Kanban Board
Built-in annotation project management
📋 Kanban Board Overview
The Kanban board provides an intuitive, visual way to manage annotation progress across your entire team. It organizes your work into columns that represent different stages of the annotation process, with cards to show groups of frames moving through these stages.
Board Structure
The Kanban board consists of five main columns, each representing a distinct phase in the annotation pipeline:
Column | Purpose |
---|---|
Batches | Available image batches ready to be split up for annotation |
Annotating | Active annotation jobs (manual and automated) |
Review | Completed annotation jobs awaiting review |
Dataset | Where approved frames are centralized and organized into train, valid, and test sets |
Rejected | Annotations that have been rejected from the dataset |
Card Workflow
1. Batch Cards
Located in the first column, batch cards represent collections of images ready for annotation. Clicking a batch card opens a preview page where you can:
- View individual frames in the batch
- Access the job creation sidebar, where you can choose between creating an automated or manual job and assign it to a teammate.
2. Job Cards
When you create a job from a batch, a new card appears in the “Annotating” column. Job cards come in two varieties:
-
⏳ Autolabel Jobs: Display a spinner animation and “autolabelling” status
-
✏️ Manual Jobs: Show assignee information and are clickeable, bringing up a details view and access to the Canvas
3. Review Cards
- Autolabelling jobs will automatically move to the review column once complete
- For manual jobs, the annotator submits the job for the review and it moves to the “Review” column.

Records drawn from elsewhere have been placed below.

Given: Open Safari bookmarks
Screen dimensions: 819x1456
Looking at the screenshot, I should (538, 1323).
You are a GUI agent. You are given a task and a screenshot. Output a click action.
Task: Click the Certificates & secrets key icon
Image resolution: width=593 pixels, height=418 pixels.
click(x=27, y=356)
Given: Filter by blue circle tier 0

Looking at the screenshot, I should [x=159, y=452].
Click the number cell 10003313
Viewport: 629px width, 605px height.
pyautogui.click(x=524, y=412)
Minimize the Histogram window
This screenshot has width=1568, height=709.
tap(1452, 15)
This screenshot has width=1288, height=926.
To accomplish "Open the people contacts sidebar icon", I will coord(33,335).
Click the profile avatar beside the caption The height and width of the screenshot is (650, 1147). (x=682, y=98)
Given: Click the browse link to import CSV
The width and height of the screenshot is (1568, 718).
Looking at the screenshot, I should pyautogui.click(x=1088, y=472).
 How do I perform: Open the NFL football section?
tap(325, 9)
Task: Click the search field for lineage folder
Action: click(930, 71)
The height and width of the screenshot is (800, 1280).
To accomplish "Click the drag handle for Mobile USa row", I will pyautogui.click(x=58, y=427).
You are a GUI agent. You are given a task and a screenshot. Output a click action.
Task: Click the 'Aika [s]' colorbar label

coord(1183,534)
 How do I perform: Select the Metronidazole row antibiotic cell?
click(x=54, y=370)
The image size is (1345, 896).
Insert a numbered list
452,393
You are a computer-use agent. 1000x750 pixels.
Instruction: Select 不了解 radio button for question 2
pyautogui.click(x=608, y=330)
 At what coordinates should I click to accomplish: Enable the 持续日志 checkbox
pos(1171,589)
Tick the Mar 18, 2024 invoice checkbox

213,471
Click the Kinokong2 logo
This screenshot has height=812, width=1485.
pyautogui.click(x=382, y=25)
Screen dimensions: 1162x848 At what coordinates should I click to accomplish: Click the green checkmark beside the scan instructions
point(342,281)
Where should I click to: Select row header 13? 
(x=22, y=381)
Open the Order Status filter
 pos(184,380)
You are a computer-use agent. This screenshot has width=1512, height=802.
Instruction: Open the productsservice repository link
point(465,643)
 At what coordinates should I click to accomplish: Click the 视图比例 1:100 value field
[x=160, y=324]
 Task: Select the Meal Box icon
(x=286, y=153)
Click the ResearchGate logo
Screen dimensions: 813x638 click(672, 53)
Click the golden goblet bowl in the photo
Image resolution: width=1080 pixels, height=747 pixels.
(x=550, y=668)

In the review state, a different person can review the annotations for quality before adding them to the dataset
4. Dataset Cards
After successful review and dataset integration, cards move to the final “Dataset” column (or the “Rejected” column if they are rejected).
The dataset is available to view in the “Dataset” tab, but the cards in the column on the Kanban board show which jobs comprise the current dataset.
The Kanban board’s visual workflow makes it easy to track progress and identify bottlenecks in your annotation pipeline.